The Soulburn system of Cataclysm was a big bust for affliction, offering plenty of utility but lacking in role-buffing damage abilities. The biggest issue was that Soulburn didn't feel like a real resource. Soulburn largely felt like a complicated set of "oh, crap!" buttons.

In Mists of Pandaria, demonology and destruction are each departing from soul shards to gain new secondary resources. Soul shards will be affliction-only, so it's finally time to tailor shards to affliction purposes. Unfortunately, beta is where many things are broken or unfinished, including soul shards.



Blizzard has started in the right direction, but we've got a ways to go before the Soulburn system of Mists is finished. Some steps are going backward, and some steps feel like the spec isn't sure what exactly it wants to do with shards.
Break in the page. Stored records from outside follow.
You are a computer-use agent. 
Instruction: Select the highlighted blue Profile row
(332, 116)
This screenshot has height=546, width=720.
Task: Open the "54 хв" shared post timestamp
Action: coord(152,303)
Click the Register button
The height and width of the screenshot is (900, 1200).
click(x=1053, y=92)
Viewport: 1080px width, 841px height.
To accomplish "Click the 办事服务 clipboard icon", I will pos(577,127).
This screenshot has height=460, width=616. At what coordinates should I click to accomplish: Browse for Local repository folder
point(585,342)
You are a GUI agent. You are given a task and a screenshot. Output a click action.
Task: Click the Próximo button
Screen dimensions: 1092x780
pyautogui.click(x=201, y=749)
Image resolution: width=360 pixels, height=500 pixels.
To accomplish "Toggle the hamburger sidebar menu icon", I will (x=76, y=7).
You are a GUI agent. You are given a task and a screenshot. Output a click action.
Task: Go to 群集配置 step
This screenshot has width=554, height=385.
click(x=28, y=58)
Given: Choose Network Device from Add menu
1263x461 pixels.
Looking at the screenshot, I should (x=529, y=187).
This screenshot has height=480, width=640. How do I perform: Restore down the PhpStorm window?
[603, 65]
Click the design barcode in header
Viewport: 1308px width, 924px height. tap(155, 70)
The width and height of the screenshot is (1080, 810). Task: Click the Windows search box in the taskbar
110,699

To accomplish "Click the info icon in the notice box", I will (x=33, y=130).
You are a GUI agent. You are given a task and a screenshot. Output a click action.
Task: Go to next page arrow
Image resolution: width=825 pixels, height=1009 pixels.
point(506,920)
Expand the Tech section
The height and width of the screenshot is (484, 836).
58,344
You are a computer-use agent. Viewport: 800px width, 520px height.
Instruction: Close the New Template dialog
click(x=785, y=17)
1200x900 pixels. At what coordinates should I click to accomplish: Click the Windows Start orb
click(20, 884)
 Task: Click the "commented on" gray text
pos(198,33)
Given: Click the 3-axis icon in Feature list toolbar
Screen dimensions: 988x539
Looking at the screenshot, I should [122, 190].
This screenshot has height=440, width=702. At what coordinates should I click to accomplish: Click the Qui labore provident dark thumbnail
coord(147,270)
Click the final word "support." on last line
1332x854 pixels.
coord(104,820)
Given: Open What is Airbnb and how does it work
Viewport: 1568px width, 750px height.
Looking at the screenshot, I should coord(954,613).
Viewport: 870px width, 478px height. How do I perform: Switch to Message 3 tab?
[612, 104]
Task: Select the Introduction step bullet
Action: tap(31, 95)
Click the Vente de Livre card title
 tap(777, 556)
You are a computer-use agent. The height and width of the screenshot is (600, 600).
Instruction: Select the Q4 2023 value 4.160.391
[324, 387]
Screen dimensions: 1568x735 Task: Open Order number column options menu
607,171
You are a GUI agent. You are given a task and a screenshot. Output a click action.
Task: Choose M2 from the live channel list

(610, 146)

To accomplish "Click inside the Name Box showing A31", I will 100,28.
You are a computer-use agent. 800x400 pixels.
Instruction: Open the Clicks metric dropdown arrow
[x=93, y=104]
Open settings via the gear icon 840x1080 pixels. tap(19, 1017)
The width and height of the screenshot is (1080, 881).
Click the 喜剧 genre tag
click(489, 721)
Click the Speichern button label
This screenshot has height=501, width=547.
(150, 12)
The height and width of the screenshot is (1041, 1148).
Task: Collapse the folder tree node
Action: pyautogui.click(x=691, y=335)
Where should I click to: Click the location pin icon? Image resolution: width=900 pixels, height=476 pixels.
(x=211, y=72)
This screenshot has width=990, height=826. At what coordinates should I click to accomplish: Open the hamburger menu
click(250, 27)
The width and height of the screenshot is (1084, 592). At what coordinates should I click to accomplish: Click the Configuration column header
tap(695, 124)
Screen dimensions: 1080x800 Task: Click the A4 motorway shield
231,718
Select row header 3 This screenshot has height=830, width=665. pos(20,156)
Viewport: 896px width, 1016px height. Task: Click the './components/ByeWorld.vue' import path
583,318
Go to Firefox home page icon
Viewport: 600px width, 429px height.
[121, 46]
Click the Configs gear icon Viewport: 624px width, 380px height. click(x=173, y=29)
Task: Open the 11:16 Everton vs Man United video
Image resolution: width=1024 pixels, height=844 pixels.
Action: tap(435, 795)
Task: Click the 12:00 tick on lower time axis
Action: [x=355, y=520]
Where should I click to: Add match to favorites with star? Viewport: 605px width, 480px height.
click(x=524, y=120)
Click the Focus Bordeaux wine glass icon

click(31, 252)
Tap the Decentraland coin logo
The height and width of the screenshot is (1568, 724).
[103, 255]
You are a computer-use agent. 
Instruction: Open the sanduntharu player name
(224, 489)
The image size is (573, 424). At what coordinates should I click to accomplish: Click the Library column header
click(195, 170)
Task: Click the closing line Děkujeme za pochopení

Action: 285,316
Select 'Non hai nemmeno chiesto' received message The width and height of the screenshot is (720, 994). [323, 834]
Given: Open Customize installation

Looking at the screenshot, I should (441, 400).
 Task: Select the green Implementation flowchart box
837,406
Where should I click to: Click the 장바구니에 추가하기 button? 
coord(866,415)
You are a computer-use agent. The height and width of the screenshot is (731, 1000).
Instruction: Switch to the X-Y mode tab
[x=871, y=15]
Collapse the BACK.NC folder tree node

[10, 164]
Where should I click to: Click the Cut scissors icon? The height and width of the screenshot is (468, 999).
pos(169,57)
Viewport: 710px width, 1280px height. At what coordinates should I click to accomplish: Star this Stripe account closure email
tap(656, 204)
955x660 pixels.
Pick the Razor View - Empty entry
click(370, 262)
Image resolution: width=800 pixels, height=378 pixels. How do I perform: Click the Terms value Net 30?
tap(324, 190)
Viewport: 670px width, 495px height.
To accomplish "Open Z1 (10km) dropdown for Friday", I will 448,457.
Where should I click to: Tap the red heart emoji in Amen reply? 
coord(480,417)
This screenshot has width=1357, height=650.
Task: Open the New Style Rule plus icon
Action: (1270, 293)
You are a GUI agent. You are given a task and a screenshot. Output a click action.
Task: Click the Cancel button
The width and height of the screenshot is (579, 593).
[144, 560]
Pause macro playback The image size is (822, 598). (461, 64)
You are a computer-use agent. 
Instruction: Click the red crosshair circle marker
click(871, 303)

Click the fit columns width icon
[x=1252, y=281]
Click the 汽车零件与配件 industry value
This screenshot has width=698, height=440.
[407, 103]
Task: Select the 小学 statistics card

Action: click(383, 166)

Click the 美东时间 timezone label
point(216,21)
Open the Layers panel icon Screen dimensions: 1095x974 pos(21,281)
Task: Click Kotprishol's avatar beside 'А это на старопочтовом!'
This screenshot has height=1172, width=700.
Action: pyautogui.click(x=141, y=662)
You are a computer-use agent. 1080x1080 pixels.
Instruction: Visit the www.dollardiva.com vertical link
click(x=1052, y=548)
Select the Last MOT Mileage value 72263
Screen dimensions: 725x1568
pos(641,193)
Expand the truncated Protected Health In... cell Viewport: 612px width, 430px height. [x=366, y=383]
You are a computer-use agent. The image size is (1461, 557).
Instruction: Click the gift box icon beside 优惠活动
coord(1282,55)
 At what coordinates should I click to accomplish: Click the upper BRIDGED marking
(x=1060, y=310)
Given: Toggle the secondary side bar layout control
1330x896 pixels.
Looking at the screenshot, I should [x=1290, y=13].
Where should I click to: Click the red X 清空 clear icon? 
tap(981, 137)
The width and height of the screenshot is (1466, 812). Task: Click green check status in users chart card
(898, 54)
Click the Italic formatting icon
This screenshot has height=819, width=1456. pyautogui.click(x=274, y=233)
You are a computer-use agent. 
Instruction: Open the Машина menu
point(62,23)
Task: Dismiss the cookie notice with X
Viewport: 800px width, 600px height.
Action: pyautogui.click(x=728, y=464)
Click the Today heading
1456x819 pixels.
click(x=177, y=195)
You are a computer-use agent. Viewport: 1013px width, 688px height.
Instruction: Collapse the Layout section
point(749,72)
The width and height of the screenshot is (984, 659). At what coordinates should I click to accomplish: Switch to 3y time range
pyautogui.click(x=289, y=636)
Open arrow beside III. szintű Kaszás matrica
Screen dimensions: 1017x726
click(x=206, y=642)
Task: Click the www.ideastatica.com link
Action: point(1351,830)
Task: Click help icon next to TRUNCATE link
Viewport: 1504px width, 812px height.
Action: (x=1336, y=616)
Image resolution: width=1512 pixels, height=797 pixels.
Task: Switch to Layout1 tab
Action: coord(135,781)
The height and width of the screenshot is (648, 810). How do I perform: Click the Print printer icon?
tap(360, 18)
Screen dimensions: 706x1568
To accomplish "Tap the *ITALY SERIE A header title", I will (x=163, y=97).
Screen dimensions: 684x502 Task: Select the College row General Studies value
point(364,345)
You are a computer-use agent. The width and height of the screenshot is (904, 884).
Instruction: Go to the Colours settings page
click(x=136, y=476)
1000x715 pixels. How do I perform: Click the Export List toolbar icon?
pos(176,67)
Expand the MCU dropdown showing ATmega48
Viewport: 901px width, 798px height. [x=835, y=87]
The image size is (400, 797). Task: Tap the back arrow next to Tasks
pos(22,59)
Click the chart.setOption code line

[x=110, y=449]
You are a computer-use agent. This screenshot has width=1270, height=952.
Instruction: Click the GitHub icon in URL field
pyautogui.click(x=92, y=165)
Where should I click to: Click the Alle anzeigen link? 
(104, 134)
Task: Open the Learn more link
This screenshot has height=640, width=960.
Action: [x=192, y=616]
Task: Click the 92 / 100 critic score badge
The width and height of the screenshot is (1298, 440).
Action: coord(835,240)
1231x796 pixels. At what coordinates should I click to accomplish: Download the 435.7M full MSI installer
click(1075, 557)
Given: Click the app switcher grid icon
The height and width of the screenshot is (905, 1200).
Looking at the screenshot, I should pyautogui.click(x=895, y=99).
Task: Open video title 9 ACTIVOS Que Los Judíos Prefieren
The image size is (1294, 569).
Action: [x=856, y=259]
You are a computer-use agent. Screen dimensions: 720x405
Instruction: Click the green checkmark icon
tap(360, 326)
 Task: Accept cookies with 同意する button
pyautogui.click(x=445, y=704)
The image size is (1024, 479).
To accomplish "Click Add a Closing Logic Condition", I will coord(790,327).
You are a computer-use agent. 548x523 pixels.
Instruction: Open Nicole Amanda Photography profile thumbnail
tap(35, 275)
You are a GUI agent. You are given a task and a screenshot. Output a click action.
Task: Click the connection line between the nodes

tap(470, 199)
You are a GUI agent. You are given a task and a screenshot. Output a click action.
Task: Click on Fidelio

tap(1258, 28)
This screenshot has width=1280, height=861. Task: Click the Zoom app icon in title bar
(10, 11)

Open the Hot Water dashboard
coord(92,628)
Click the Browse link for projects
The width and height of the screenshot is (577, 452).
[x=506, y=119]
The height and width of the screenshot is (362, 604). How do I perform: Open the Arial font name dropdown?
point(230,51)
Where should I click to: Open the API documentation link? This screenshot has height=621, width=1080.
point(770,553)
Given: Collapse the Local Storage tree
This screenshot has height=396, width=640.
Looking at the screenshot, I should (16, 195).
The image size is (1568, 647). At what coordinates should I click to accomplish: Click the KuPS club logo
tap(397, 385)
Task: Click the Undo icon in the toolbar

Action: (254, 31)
Unit frame shards disappeared?

With the arrival of the Glyph of Verdant Spheres, soul shards now appear graphically with the character model, appearing to hover over the character's head and shoulders. The shininess of this new sight quickly fades when it was discovered that other players could see these shards, and the number around the warlock represents how many soul shards the warlock currently has. The PvP concern is that it telegraphs the state of a warlock's resources to hostile players.

While it's probable that the shards could be seen in Arena combat, it's doubtful that the sight would have much impact in other facets of play. While zoomed out and on low settings, I could barely see my shards even when out questing alone. Once players add in spell animations and raid members in a stack-up mechanic, it's near impossible to see the shards on the warlock.

Which brings us to the current problem: The soul shards have disappeared from the unit frame itself. The unit frames are just health bar and mana bar for affliction. I think this is a bug, for destruction's embers are also stuck at full embers for unit frame graphics. I hope it is a bug, because it would be incredibly ludicrous to expect warlocks to gauge their very important resource from the character model alone.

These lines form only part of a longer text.